The national security community should do the same thing. Thousands of Americans would respond with worthwhile contributions. Intelligence officers could team up with developers to help them better understand our needs. Officers with programming experience might even submit their own applications–a digital version of the DNI’s Galileo Awards. In the end, we would have hundreds of tools at a very small cost. If the contest yielded just one useful application, the return on investment would be no less than that of the average mega-contract.
Open our eyes to Open Source Software. Even better than cheap software is free software. Many of the Web’s best software is “open source,” meaning anyone can download it at no cost. Most government networks are already running some open source products. Apache was created by volunteers and now powers over half of all Web servers, including Intelink. MediaWiki–the software that runs Wikipedia and Intellipedia–is also an open source project.
Open source software is useful because it is infinitely customizable. Anyone may modify an open source package to fit their precise needs. The government, on the other hand, too often reinvents the wheel: we pay exhorbitant prices for proprietary tools when a few modifications to existing open source products would suffice. The FBI wasted over $200 million on SAIC’s ultimately scrapped Virtual Case File, a content management system that would have done much the same thing as WordPress, the popular Weblogging software. In an attempt to fix the terrorist watch list, Lockheed Martin has spent $500 million on a database that cannot search for names. Anyone who has built a Web site with the open source MySQL database language knows what a shameful waste that is.
The Web is full of successful open source projects that would immediately prove useful to national security officers. Why aren’t they more abundant on government networks?
Many believe that open source software poses a security risk because anyone may view and contribute to the code. This transparency actually makes the code more secure: for malicious code to make its way into an application, it would have to be approved by the project managers and evade the watchful eyes of hundreds of honest contributors. Should a user have any concerns about portions of the code, he may always remove them from his own copy. Proprietary code, on the other hand, can never be modified by the user.
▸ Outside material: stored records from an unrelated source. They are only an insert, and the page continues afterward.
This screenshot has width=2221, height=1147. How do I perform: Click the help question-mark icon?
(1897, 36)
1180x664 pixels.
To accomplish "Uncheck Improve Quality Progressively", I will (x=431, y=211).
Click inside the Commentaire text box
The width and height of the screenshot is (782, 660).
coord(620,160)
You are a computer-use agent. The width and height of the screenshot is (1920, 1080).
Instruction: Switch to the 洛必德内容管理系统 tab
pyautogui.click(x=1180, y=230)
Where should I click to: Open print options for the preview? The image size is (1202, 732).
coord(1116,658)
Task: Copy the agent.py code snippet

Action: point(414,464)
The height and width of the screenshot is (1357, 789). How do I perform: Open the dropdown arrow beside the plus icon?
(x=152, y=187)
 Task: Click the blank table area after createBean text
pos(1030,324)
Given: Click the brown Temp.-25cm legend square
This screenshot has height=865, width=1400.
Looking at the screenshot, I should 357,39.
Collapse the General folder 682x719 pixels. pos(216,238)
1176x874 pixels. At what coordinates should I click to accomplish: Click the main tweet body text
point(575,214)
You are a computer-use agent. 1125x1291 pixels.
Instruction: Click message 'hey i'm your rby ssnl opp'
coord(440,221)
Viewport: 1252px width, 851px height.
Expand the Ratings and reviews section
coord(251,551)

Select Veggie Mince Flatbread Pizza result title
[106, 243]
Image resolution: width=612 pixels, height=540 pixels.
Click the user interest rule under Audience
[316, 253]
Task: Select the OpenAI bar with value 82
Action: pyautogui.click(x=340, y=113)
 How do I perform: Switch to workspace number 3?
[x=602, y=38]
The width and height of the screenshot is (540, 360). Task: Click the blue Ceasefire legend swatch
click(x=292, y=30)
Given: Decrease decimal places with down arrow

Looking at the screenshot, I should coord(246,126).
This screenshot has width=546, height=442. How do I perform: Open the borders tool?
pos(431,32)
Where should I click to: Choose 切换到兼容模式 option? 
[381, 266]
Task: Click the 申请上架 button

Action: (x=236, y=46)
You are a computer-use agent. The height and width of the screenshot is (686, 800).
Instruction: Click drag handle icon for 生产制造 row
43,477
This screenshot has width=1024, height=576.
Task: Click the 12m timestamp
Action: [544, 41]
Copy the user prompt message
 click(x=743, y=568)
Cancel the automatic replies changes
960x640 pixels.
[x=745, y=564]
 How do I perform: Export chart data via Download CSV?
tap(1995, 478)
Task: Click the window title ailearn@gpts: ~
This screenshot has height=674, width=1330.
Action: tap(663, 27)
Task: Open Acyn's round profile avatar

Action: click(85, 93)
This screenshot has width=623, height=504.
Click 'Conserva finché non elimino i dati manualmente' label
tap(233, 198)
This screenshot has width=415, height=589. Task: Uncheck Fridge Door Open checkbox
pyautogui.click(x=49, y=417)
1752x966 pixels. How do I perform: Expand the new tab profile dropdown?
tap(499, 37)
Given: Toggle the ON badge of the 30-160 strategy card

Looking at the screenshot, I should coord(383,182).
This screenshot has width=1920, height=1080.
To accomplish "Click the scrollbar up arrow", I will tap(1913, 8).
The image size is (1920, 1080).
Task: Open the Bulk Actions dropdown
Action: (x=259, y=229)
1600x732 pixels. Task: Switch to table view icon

In the long term, open source software is not completely without cost. It takes time and money to maintain. But the initial investment of simply trying it is minimal. While custom solutions can take years to complete, open source packages literally take minutes to deploy. Instead of seeing them as inferior alternatives, they should be the first place we look to fill our software needs.
The defense industry used to set the standard for information technology. The military was using the Internet and e-mail decades before the general public first heard of them. Today technology transfer works in reverse. New information tools are created by and for the public; bureaucracies catch on years later.
What can we learn from this? Should we try to get our edge back? No. It’s not a bad thing that outsiders have gotten so good at software development. The only problem is our own refusal to adopt their superior innovation model, choosing instead to stick with our bureaucratic process. The Web’s lesson for us is twofold:
- Good software tools require lots of experimentation in order to find the sweet spot with users. Millions of dollars and months of planning for perfection are no replacement for simple trial and error.
- Such experimentation has to be fast and low-cost. It cannot be weighed down by a bureaucratic contracting process.
Becoming comfortable with experimentation is the best thing we can do to prepare for any threat, and here’s why: In order to be truly prepared, the available solutions must outnumber the problems. Otherwise, we’ll have sunk our resources into a handful of tools that address some threats and ignore the rest. And that is not preparation. It is gambling.